Excretion of metabolites in urine and faeces from rats dosed with the heterocyclic amine, 2-amino-9 H-pyrido[2,3- b]indole (AαC)

Abstract

2-amino-9 H-pyrido[2,3- b]indole (AαC) is a mutagenic and carcinogenic heterocyclic amine formed during ordinary cooking. In model systems AαC can be formed by pyrolysing either tryptophan or proteins of animal or vegetable origin. In the present study, the in vivo metabolism of AαC in rats was investigated.
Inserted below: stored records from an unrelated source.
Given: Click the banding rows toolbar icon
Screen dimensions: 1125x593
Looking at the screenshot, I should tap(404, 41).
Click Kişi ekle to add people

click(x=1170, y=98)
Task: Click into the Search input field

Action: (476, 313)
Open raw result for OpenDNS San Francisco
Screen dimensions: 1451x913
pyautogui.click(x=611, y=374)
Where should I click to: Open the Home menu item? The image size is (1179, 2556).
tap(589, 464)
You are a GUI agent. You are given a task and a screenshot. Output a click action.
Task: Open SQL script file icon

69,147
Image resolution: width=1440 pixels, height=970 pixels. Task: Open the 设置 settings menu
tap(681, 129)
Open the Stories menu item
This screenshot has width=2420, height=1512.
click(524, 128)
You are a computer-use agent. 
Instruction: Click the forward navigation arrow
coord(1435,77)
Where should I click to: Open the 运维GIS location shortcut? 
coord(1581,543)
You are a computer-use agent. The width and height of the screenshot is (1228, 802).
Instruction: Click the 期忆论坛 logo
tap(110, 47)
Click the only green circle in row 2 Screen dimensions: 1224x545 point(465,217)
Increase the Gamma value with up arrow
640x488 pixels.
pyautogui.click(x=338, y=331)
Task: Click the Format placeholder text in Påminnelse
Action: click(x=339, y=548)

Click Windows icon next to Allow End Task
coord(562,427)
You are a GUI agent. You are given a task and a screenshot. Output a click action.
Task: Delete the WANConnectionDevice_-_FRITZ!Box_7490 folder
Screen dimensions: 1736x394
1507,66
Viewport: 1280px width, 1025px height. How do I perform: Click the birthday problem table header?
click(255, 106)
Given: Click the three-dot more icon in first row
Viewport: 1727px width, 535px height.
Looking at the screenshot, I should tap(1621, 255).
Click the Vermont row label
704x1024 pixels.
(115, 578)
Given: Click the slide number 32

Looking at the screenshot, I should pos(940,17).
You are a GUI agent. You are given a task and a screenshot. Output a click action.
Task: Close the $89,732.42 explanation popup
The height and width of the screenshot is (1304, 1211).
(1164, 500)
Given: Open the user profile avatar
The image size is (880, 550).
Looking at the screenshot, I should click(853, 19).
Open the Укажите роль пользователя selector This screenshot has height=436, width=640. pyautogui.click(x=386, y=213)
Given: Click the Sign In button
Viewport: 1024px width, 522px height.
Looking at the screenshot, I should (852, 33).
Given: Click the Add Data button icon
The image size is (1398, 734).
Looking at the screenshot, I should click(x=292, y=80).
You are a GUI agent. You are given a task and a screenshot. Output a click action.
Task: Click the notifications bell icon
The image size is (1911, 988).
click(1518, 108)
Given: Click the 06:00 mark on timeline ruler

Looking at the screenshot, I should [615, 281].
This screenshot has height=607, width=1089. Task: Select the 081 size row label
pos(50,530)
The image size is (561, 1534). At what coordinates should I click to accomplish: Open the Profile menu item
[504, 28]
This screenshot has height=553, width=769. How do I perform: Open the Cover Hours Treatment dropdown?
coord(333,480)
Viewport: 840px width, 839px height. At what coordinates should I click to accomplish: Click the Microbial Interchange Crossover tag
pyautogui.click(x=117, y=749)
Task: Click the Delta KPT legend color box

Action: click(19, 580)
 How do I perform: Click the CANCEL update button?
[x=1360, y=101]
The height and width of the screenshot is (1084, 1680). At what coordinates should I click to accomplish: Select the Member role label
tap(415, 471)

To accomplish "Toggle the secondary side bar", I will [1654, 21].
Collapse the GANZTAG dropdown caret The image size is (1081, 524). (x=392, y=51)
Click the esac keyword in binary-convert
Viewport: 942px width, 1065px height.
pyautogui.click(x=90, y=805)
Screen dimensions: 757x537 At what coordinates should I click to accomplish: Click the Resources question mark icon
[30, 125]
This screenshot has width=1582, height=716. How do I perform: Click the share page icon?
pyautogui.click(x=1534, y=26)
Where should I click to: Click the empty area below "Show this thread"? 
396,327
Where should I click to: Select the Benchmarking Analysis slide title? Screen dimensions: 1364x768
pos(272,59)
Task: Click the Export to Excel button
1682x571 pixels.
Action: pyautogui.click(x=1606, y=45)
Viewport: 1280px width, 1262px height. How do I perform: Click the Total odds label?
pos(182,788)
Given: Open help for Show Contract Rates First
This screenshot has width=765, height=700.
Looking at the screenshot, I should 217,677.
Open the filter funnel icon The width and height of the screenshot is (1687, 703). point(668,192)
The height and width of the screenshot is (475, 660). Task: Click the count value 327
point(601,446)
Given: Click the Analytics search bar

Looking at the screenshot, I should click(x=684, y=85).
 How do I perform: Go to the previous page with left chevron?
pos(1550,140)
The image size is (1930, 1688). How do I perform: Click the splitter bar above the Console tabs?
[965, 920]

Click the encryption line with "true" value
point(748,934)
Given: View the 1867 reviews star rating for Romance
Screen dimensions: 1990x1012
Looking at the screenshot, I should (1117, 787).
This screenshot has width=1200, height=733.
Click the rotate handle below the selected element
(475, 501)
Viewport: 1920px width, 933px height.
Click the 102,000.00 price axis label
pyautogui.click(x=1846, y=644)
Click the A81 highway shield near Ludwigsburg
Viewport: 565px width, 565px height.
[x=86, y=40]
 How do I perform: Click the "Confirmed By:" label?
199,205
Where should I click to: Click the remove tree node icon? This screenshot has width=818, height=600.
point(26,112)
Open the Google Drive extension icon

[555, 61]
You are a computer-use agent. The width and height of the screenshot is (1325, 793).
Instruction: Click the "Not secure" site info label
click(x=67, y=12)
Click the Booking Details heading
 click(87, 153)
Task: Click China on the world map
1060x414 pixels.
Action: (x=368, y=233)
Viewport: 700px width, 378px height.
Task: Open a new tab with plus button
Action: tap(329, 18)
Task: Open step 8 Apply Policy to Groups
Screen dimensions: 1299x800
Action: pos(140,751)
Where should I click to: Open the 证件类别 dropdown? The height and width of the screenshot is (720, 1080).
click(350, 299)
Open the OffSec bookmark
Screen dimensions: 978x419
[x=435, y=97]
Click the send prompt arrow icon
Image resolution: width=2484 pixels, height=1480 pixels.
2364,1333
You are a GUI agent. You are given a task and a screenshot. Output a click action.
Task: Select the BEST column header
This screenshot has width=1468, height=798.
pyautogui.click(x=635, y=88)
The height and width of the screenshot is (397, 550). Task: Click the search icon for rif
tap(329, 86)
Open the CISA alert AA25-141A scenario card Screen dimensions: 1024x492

Rats were dosed with tritium labelled AαC. Urine and faeces were collected over three days. The metabolites of AαC were characterised by HPLC-MS and quantified by liquid scintillation counting. Conjugated metabolites were characterised by enzymatic hydrolyses with β-Glucuronidase or arylsulfatase. The data showed that the metabolic pattern of AαC was similar in all rats. About 55% of the dose was excreted in urine and faeces during 72 h and the major amount of AαC metabolites (31%) was excreted during the first 24 h. In addition to a small amount of unmetabolised AαC seven conjugated metabolites were characterised. Three minor metabolites were characterised as AαC- N 2-glucuronide and glucuronic acid conjugates of 3-OH-AαC and 6-OH-AαC. Four metabolites were all characterised as sulphuric acid conjugates and accounted for the largest amount of metabolites excreted in urine. The two major sulphuric acid conjugates were identified as AαC-3- O-sulfate and AαC-6- O-sulfate, while the minor sulphuric acid conjugates were proposed to be other O-sulfonated metabolites. In faeces only AαC was excreted and accounted for about 12% of dose during the first 24 hours. Any activated metabolites of AαC were not detected in rat urine or faeces. In future accumulation or binding of AαC to macromolecules such as DNA and proteins has to be studied.